Re: git: a4e4132fa3bf - main - swapoff(2): replace special device name argument with a structure

From: Konstantin Belousov <kostikbel_at_gmail.com>
Date: Sun, 05 Dec 2021 18:51:57 UTC
On Sun, Dec 05, 2021 at 05:14:54PM +0000, Jessica Clarke wrote:
> On 5 Dec 2021, at 13:22, Konstantin Belousov <kostikbel@gmail.com> wrote:
> > 
> > On Sun, Dec 05, 2021 at 03:03:26AM +0000, Jessica Clarke wrote:
> >> On 4 Dec 2021, at 22:21, Konstantin Belousov <kib@FreeBSD.org> wrote:
> >>> 
> >>> The branch main has been updated by kib:
> >>> 
> >>> URL: https://cgit.FreeBSD.org/src/commit/?id=a4e4132fa3bfadb6047fc0fa5f399f4640460300
> >>> 
> >>> commit a4e4132fa3bfadb6047fc0fa5f399f4640460300
> >>> Author:     Konstantin Belousov <kib@FreeBSD.org>
> >>> AuthorDate: 2021-11-29 16:26:31 +0000
> >>> Commit:     Konstantin Belousov <kib@FreeBSD.org>
> >>> CommitDate: 2021-12-04 22:20:58 +0000
> >>> 
> >>>   swapoff(2): replace special device name argument with a structure
> >>> 
> >>>   For compatibility, add a placeholder pointer to the start of the
> >>>   added struct swapoff_new_args, and use it to distinguish old vs. new
> >>>   style of syscall invocation.
> >>> 
> >>>   Reviewed by:    markj
> >>>   Discussed with: alc
> >>>   Sponsored by:   The FreeBSD Foundation
> >>>   MFC after:      1 week
> >>>   Differential revision:  https://reviews.freebsd.org/D33165
> >>> ---
> >>> sys/vm/swap_pager.c | 27 +++++++++++++++++++++++++--
> >>> sys/vm/swap_pager.h |  8 ++++++++
> >>> 2 files changed, 33 insertions(+), 2 deletions(-)
> >>> 
> >>> diff --git a/sys/vm/swap_pager.c b/sys/vm/swap_pager.c
> >>> index 165373d1b527..dc1df79f4fcd 100644
> >>> --- a/sys/vm/swap_pager.c
> >>> +++ b/sys/vm/swap_pager.c
> >>> @@ -2491,15 +2491,38 @@ sys_swapoff(struct thread *td, struct swapoff_args *uap)
> >>> 	struct vnode *vp;
> >>> 	struct nameidata nd;
> >>> 	struct swdevt *sp;
> >>> -	int error;
> >>> +	struct swapoff_new_args sa;
> >>> +	int error, probe_byte;
> >>> 
> >>> 	error = priv_check(td, PRIV_SWAPOFF);
> >>> 	if (error)
> >>> 		return (error);
> >>> 
> >>> +	/*
> >>> +	 * Detect old vs. new-style swapoff(2) syscall.  The first
> >>> +	 * pointer in the memory pointed to by uap->name is NULL for
> >>> +	 * the new variant.
> >>> +	 */
> >>> +	probe_byte = fubyte(uap->name);
> >>> +	switch (probe_byte) {
> >>> +	case -1:
> >>> +		return (EFAULT);
> >>> +	case 0:
> >>> +		error = copyin(uap->name, &sa, sizeof(sa));
> >>> +		if (error != 0)
> >>> +			return (error);
> >>> +		if (sa.flags != 0)
> >>> +			return (EINVAL);
> >>> +		break;
> >>> +	default:
> >>> +		bzero(&sa, sizeof(sa));
> >>> +		sa.name = uap->name;
> >>> +		break;
> >>> +	}
> >> 
> >> Doesn’t this change the semantics of swapoff("")?
> >> 
> >> Previously it would fail deterministically, presumably with ENOENT or
> >> something, but now it reinterprets whatever follows that string in
> >> memory as the new argument structure.

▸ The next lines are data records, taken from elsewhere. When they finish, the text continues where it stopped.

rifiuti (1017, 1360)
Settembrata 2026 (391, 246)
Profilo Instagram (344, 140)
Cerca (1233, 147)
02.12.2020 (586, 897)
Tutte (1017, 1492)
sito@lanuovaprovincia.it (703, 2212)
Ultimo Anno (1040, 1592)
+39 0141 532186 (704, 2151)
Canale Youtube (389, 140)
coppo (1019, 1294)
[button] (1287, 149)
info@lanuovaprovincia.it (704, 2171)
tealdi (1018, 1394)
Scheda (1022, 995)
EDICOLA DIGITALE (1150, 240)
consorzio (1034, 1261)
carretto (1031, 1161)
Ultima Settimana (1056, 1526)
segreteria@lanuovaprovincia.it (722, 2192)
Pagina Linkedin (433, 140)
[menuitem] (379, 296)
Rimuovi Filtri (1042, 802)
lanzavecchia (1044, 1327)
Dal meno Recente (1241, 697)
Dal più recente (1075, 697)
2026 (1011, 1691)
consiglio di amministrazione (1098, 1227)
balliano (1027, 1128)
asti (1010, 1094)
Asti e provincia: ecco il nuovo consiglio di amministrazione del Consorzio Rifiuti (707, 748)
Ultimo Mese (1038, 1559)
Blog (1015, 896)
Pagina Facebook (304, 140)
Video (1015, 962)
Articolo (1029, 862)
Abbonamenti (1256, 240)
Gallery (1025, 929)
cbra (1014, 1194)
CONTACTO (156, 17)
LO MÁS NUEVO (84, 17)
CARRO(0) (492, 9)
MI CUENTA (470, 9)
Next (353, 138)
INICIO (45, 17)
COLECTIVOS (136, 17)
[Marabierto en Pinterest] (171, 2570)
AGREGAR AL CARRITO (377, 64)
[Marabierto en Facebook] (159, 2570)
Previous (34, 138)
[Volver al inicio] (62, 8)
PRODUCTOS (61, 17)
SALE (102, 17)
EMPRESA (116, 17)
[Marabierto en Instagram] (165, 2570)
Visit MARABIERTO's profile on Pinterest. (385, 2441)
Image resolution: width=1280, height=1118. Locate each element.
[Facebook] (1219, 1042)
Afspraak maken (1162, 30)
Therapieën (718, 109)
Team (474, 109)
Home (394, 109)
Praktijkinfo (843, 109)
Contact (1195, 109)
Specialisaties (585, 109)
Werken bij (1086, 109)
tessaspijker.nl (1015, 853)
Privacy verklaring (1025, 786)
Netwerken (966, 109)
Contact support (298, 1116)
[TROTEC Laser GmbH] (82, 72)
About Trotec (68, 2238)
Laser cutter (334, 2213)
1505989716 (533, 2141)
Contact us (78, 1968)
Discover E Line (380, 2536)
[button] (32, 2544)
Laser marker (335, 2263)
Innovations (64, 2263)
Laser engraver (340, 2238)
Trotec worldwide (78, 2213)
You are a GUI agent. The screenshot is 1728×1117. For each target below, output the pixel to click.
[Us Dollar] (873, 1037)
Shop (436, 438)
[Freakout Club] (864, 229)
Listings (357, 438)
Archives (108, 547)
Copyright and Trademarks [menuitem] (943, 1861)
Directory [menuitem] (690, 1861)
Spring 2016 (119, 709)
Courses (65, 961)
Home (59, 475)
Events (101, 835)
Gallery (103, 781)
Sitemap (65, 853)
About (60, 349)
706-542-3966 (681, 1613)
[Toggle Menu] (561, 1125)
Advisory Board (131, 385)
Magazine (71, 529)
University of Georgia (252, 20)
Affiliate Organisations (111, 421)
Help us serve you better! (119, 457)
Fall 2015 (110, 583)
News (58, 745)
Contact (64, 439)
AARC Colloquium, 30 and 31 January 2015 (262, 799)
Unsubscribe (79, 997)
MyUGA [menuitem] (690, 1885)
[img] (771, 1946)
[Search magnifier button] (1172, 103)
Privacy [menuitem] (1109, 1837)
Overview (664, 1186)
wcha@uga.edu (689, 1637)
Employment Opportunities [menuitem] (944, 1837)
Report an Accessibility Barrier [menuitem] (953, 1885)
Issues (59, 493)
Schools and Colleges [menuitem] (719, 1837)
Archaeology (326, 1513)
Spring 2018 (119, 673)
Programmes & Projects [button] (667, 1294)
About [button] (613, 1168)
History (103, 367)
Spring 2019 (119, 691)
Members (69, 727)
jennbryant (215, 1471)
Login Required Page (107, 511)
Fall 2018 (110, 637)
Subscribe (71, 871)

It probably doesn’t matter, but
> >> this approach is ugly. Can we not just define a new syscall rather than
> >> this kind of bodge?
> > 
> > Having two swapoff() syscalls is worse, and having them only differ in
> > semantic by single flag is kind of crime.
> > 
> > I do not see swapoff("") as problematic, we are changing a minor semantic of
> > the management syscall.  I only wanted to avoid flag day for swapoff binaries.
> > 
> > BTW, I considered requiring proper alignment for uap->name, and then checking
> > the whole uap->name_old_syscall for NULL, but then decided that this is
> > overkill.  If you think that swapoff("") that important, I can add that
> > additional verification.
> 
> Why’s it worse? It’s just a syscall number, you deprecate the old one
> and move on, we do that for things relatively regularly. This is really
> not a good solution; harder to use as a caller since the prototype is
> wrong, impossible to ensure you preserve the semantics for the existing
> interface in all cases, and ugly to implement. You don’t need a flag
> day for a new syscall, either, you can continue to only use the new
> method for -f for a release and then switch over to the new syscall
> entirely. Or switch over to the new syscall entirely now and fall back
> on the old syscall if -f isn’t passed. Defining a new syscall also lets
> you not need the name_old_syscall member in the struct, and gives you a
> clean, fully-extensible syscall to which future features can be added
> in a backwards-compatible way, rather than forever keeping around this
> legacy mess.

I disagree, it is not just a syscall number, it is whole user/kernel
interface that bloats, which means cognitive efforts from anybody using
this interfaces, and for which we must maintain ABI compatibility.

New syscall allocation should be done only as a last resort, when existing
interfaces cannot be adopted for new functionality.

Good (or rather, bad) example of the uglyness that is backed by the attitude
that syscalls are free, is whole *at() mess, or specific stat*() mess (old,
other bsds, pre-ino64, ino64, at, then stat vs fstat, then Linux statx which
probably fixes the interface ultimately).